Howard Schmidt sees the positives about the growth of the Web, as well as the dark side of it. Today, Schmidt is the CEO of R&H Security Consulting, but he spent 31 years working in the White House. A former White House security adviser, he became special adviser for cyberspace security just three months after the terrorist attacks of Sept. 11, 2001. “How do you measure the importance of something that replaced 3x5 cards?” he asked, adding that greater changes are ahead, especially with search. “In the future, it will be less about having a computer and the structure we’re used to. You won’t have to search for something. It’ll be your data and if you want something, there it is.”
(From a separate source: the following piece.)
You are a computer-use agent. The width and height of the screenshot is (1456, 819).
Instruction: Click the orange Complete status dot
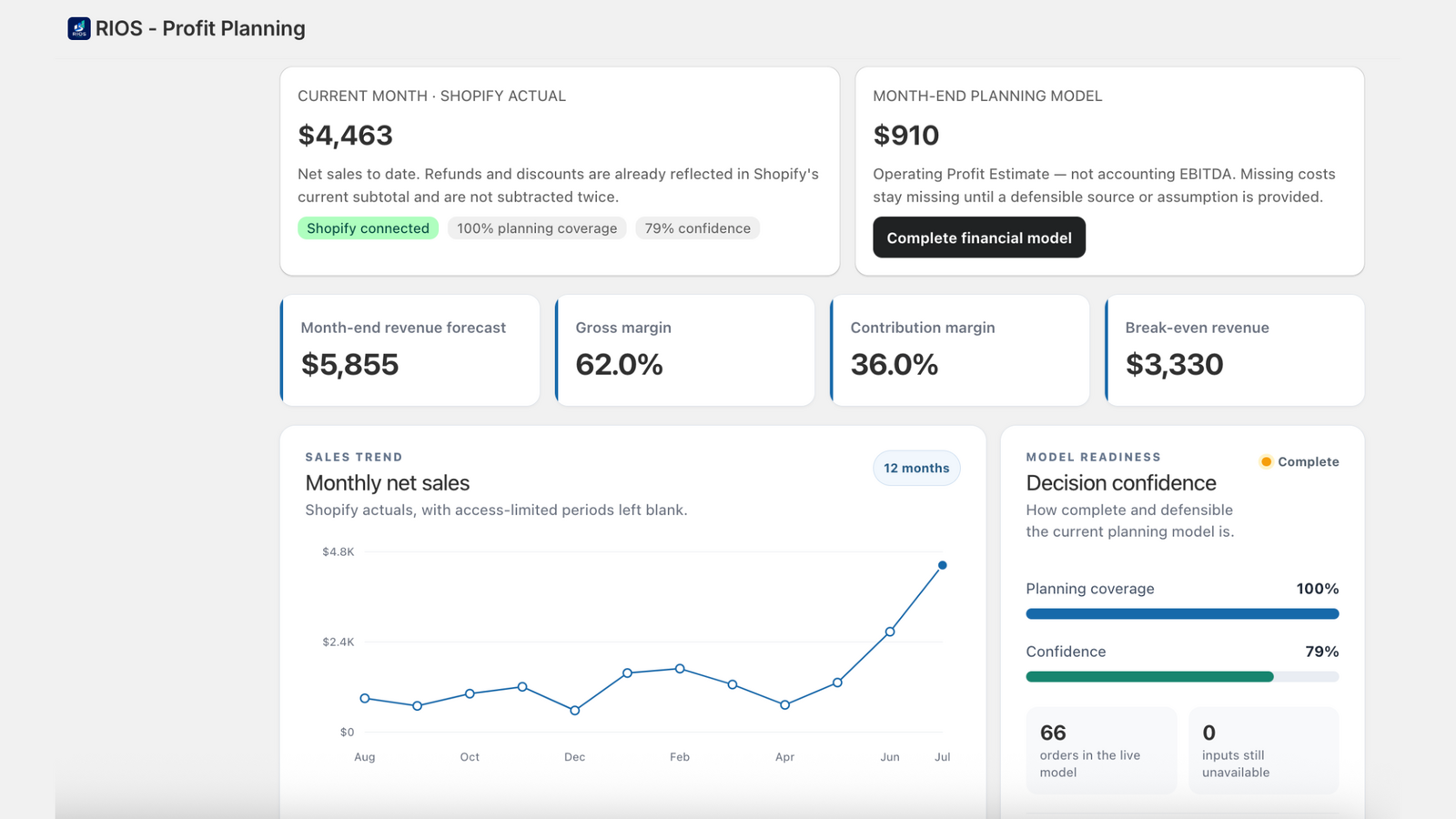pyautogui.click(x=1266, y=461)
Jeff Jaffe is chief executive officer of the World Wide Web Consortium, the Web’s main international standards organization. The MIT-trained computer scientist, who works with W3C director and Web inventor Berners-Lee, said the Web has far exceeded anything he could have imagined. “There are very few innovations that changed everything about people’s behavior,” Jaffe said. “But I also think it’s just a start.” In a future that will continue to struggle with the benefits of a Web that knows about you and the concerns about the Web that might know too much about you, Jaffe also said the Web will continue to alter industries like publishing. The publishing industry will be the Web and books will be interactive with links to online dictionaries and references.
When many people first began using the Web, they were using AOL.com. The online pioneer was there when we were all just sticking our toes in the waters of the Web. Curtis Brown, AOL's chief technology officer, said the Web was a critical advance that gave life to the company. "In the early days, AOL helped people get online, which was a challenge given the technology's infancy,” he said. “Bandwidth constraints, too, didn't allow for rich experiences with content or applications. Fast forward to today where… navigating and leveraging the power of the Web is what's valuable for people and for advertisers. The Web's evolution has allowed AOL to build platforms that have transformed us into a successful digital media company.”
The Web has played a critical role in climate change research, according to Dona Crawford, associate director for the Computation Directorate at Lawrence Livermore National Lab. “Of course it’s always better to collaborate,” she said. “We were all on airplanes all the time trying to work together. Then usher in the Web. Now you can get the top experts in chemistry and physics to all be on one team.” Lawrence Livermore has a program that brings together all the climate models from around the world and makes them available globally. “It’s all the microclimates from around the world,” Crawford said. “How else will we understand what’s going on with the climate if we can’t look at it from a global scale? We couldn’t do that without the Web.”